Many of the supply chain challenges we have witnessed in the pandemic and beyond directly impact first, middle, and last-mile logistics. The course makes sense of these developments and enables students to form solutions going forward. For example:

  • How significant volatility in pricing and capacity of shipping options (e.g., air vs. ship vs. truck) changes the choice of shipping mode and potential benefit of a shipper (such as Amazon) to own more of this capacity themselves.  
  • How government policies designed to help relieve congestion at ports (such as moving to 24-hour service) may have limited benefits if not implemented in coordination with other elements of the logistics supply chain.   

Students explore effective management of these issues, which requires taking an end-to-end view of the logistics and transportation network to understand how changes in one link impact others.

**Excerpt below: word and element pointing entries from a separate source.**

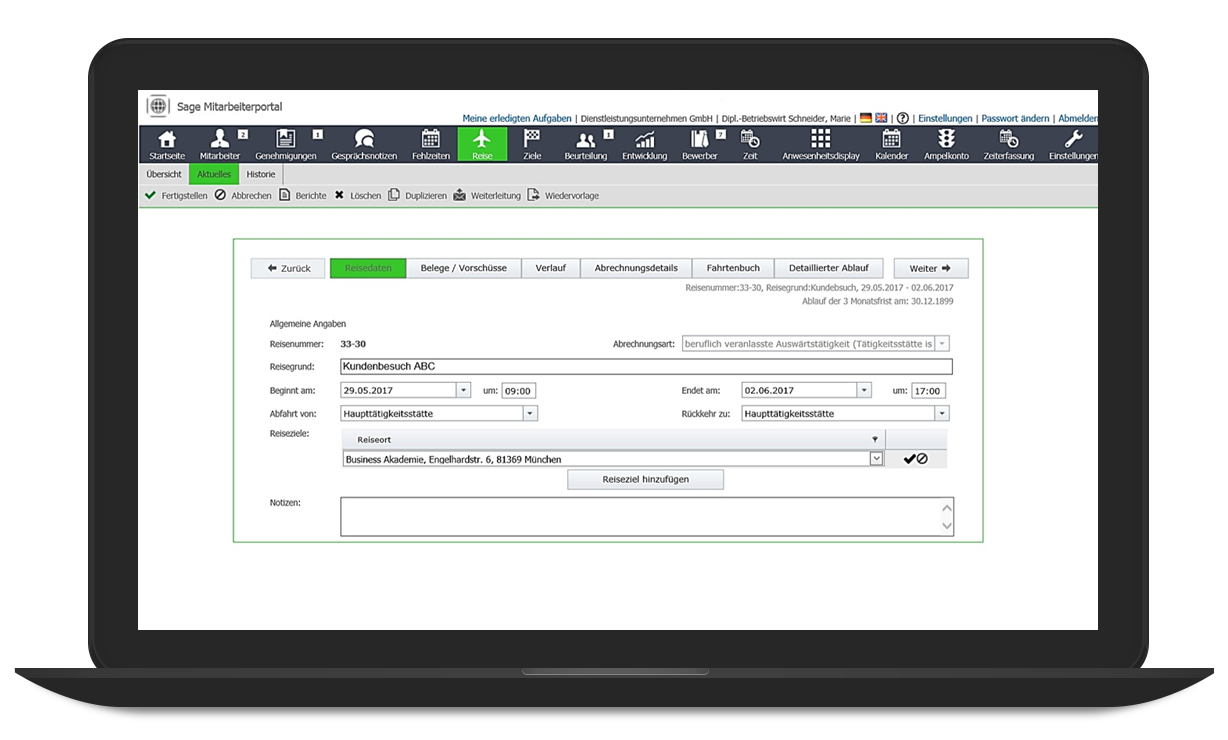Open the Rückkehr zu dropdown
This screenshot has height=740, width=1228.
[x=940, y=412]
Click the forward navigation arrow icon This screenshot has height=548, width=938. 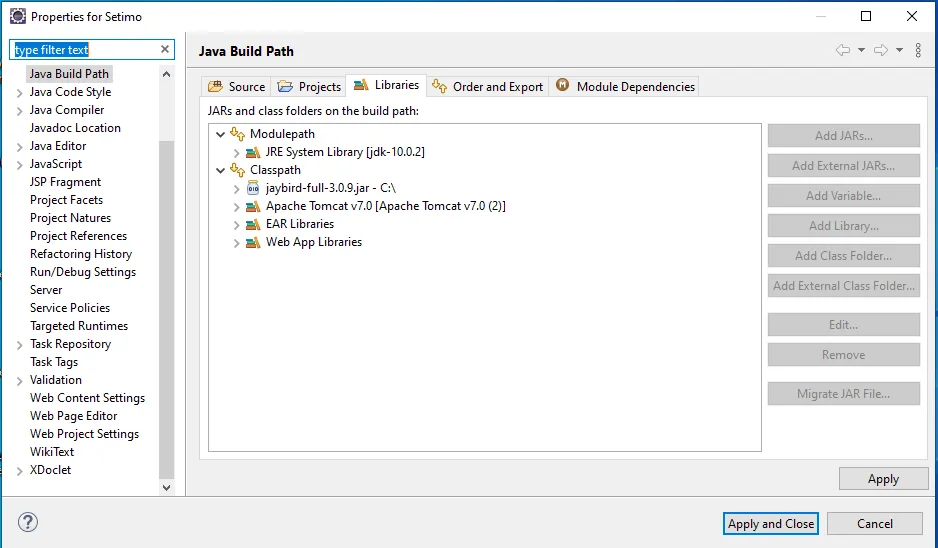(x=880, y=50)
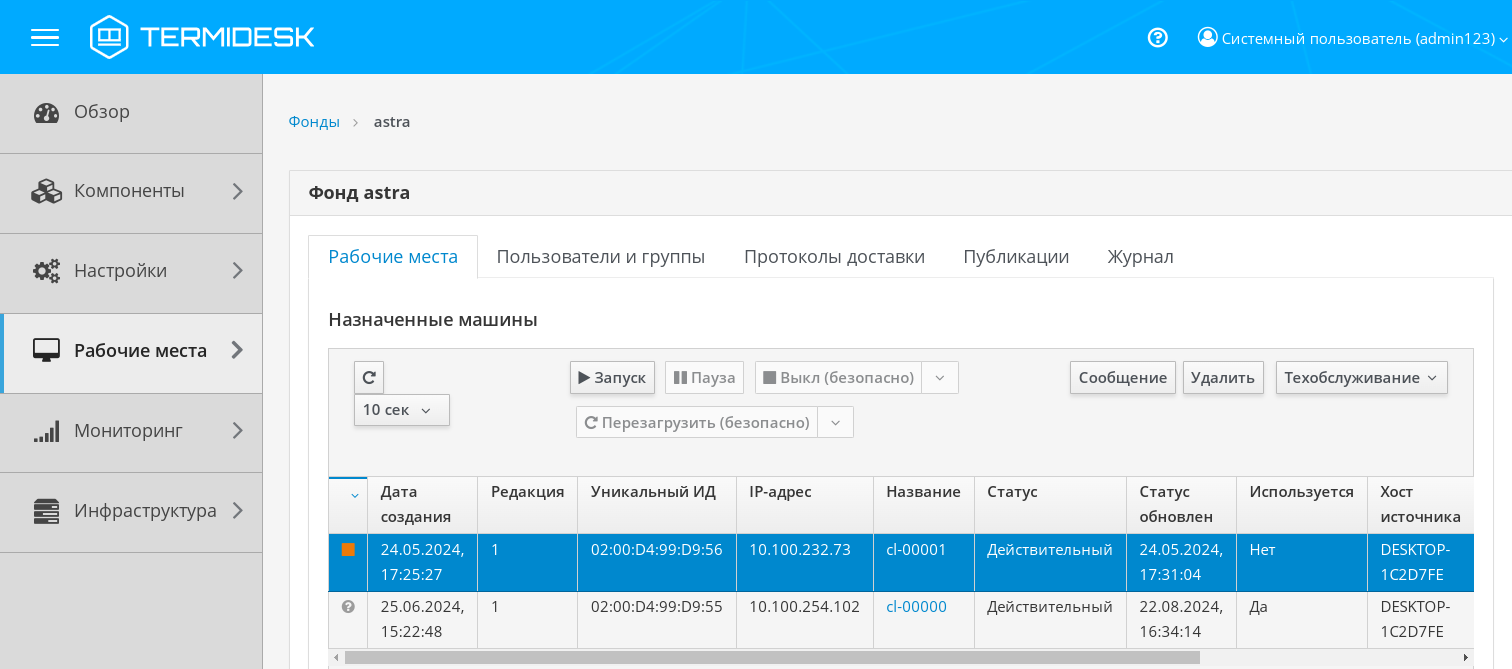Open the 10 сек refresh interval dropdown
The width and height of the screenshot is (1512, 669).
click(401, 410)
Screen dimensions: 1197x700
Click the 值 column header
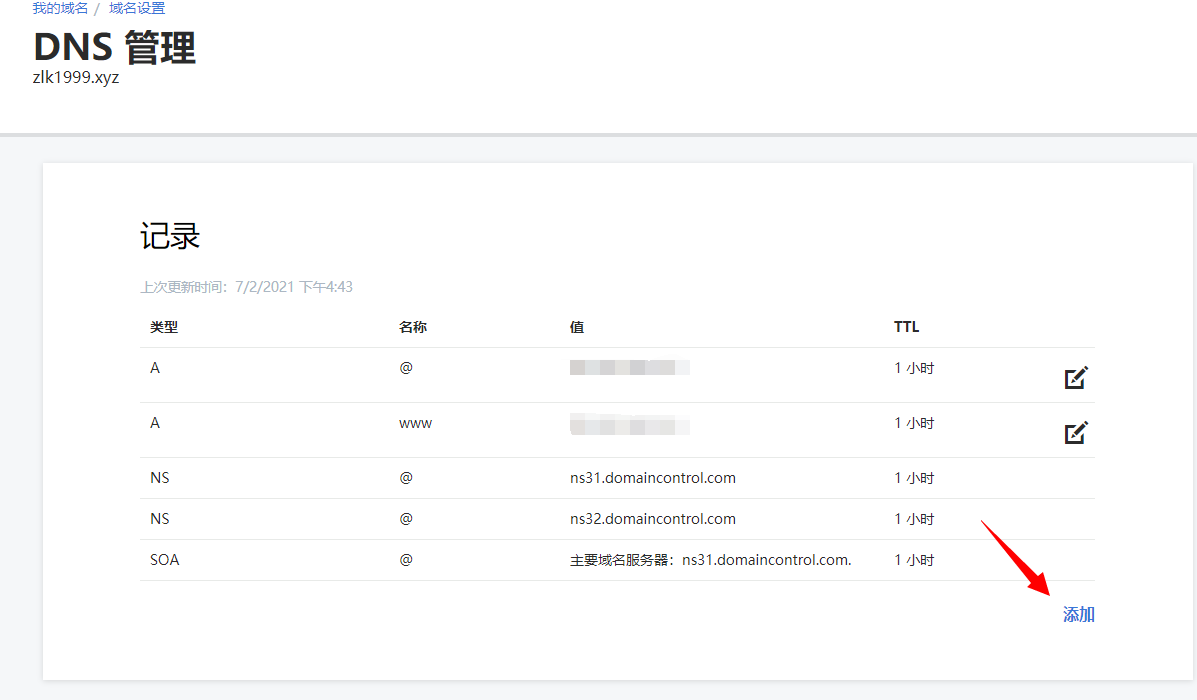point(577,327)
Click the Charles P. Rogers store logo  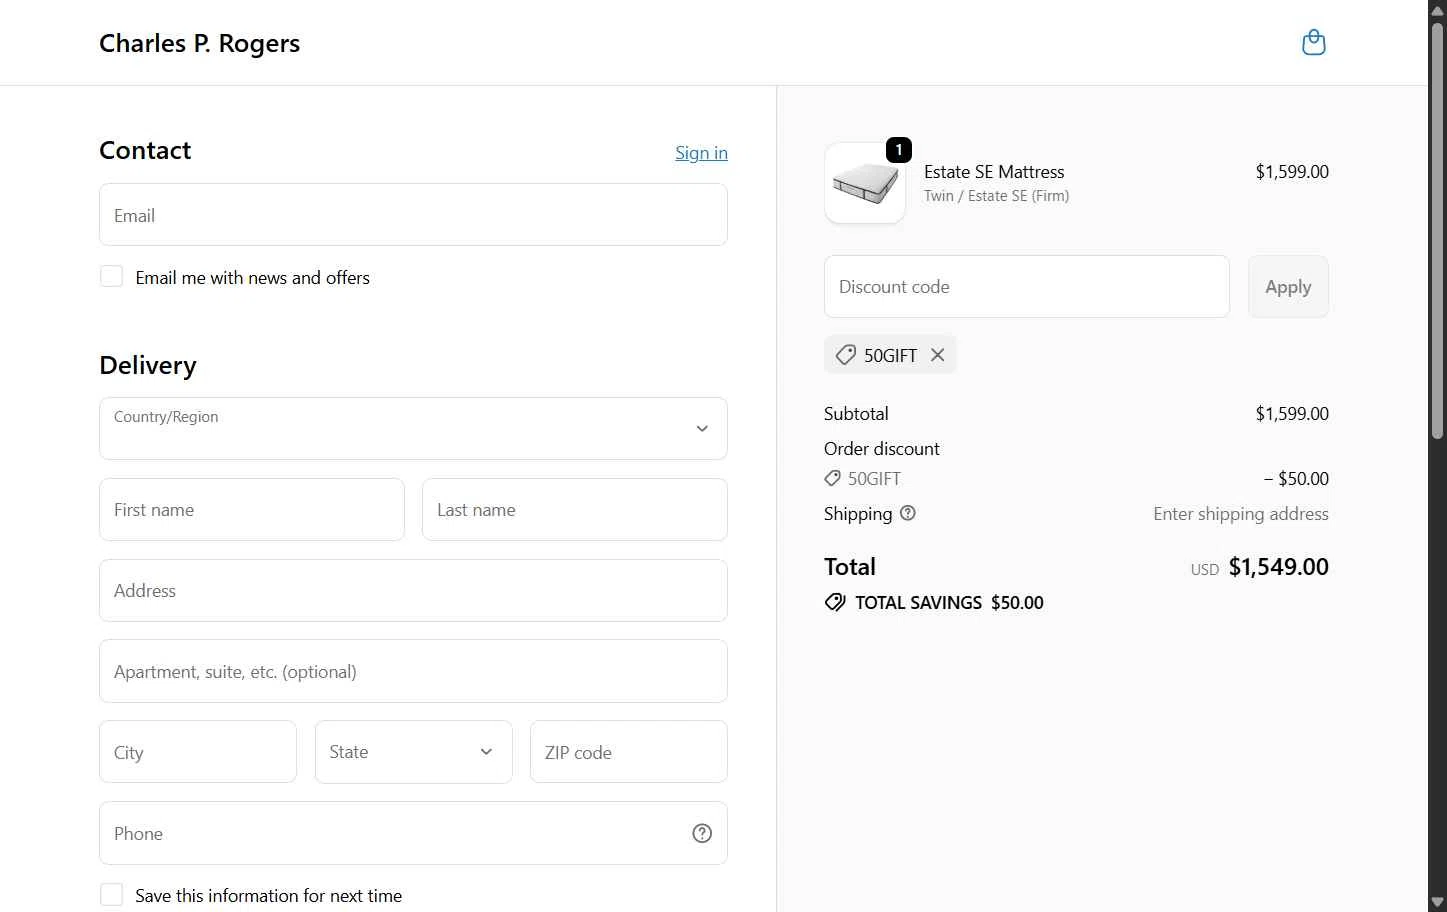(200, 43)
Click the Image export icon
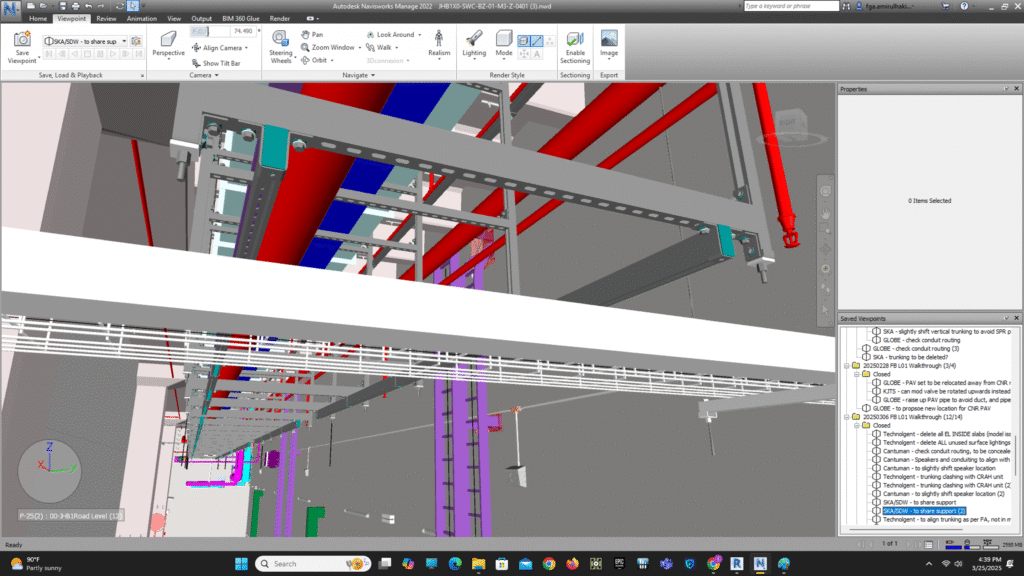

Supply Chain Management in the Health Care & Medical Devices Sector
(SCO 6096, 2 credits, elective)

Kingshuk Sinha
Kingshuk (KK) Sinha Professor, Department Chair and Elmer L. Andersen Chair in Sustainable Supply Chain

Taught by Professor Kingshuk (KK) Sinha

The focus of this course is on designing and sustaining reliable, responsive, resilient, and responsible supply chains to enable the delivery of high-quality and affordable physical and mental health care equitably in both developed and developing countries.

Monitoring closely the developments related to COVID-19 at the local, state, national and global levels, the course addresses topics related to:

  • The design and sustenance of the pandemic care supply chain.
  • The impact of COVID-19 on traditional healthcare supply chains.  
  • The roles and interdependencies between the Minnesota Department of Health (MDH), Centers for Disease Control and Prevention (CDC), Food and Drug Administration (FDA), Federal Emergency Management Agency (FEMA), and the World Health Organization (WHO).